- Job -
Render the material as a numbered list, beginning at the line that contains "Click the 'method.setMaxLocals();' line" and continuing through the end of the material, with blank lines omitted.

=====

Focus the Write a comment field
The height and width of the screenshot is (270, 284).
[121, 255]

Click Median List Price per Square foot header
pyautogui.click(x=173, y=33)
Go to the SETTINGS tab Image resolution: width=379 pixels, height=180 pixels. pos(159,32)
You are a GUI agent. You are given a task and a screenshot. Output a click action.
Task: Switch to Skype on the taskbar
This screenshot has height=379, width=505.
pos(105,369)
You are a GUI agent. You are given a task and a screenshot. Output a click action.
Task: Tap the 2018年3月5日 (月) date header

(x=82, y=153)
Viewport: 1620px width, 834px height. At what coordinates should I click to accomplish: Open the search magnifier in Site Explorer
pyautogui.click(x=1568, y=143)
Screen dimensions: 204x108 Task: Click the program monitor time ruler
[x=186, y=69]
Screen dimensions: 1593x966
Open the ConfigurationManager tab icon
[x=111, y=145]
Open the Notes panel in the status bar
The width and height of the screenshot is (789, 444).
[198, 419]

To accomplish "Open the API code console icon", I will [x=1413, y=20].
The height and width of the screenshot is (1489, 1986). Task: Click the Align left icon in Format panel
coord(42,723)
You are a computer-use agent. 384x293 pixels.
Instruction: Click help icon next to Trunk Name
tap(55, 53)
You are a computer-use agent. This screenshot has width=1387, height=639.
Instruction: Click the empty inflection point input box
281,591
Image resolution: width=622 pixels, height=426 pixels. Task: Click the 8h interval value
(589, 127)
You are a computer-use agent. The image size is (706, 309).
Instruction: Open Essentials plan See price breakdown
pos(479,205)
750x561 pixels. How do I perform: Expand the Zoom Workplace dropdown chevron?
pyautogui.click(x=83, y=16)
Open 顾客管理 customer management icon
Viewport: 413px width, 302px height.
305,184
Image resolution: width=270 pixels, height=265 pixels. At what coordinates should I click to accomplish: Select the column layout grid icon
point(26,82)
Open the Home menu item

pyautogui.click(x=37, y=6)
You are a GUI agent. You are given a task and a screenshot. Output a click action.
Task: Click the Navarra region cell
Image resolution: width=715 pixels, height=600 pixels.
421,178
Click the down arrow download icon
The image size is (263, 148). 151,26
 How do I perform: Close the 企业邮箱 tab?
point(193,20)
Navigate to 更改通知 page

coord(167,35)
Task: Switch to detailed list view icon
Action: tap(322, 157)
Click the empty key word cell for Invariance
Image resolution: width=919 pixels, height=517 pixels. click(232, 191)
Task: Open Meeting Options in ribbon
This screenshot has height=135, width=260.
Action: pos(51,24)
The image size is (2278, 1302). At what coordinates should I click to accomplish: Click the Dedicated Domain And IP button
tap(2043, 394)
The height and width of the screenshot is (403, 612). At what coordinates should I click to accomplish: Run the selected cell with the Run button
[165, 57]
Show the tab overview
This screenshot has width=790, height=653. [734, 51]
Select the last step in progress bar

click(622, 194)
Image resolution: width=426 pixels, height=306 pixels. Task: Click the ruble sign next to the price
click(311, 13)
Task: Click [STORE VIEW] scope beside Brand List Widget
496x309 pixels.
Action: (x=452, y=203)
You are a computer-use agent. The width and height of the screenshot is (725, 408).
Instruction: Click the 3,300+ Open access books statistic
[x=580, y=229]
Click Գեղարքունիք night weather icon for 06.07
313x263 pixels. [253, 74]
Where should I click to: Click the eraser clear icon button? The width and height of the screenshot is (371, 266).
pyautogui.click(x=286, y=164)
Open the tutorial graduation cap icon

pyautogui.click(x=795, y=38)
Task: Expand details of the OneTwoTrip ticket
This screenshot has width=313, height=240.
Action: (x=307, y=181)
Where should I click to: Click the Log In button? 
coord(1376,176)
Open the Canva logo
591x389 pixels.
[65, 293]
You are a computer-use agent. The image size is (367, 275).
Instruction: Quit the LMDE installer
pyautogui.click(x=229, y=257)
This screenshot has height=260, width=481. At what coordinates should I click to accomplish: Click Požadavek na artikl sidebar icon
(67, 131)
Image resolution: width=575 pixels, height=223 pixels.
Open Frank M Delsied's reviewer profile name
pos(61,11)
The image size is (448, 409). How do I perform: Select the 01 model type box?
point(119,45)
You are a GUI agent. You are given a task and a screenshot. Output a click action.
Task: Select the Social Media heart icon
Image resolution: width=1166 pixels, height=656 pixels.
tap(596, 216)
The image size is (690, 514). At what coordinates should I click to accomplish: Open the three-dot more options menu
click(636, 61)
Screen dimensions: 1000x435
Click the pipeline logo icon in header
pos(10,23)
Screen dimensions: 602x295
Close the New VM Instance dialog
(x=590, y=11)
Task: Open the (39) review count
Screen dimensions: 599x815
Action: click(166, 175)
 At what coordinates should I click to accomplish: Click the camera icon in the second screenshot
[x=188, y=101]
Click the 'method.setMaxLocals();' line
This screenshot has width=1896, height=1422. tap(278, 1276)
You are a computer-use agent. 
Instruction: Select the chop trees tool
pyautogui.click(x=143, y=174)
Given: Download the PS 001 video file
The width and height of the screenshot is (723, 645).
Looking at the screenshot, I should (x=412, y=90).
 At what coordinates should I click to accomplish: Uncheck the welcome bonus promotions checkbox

=====

- Output -
1. Click the 'method.setMaxLocals();' line
2. This screenshot has width=1896, height=1422. tap(278, 1276)
3. You are a computer-use agent. 
4. Instruction: Select the chop trees tool
5. pyautogui.click(x=143, y=174)
6. Given: Download the PS 001 video file
7. The width and height of the screenshot is (723, 645).
8. Looking at the screenshot, I should (x=412, y=90).
9.  At what coordinates should I click to accomplish: Uncheck the welcome bonus promotions checkbox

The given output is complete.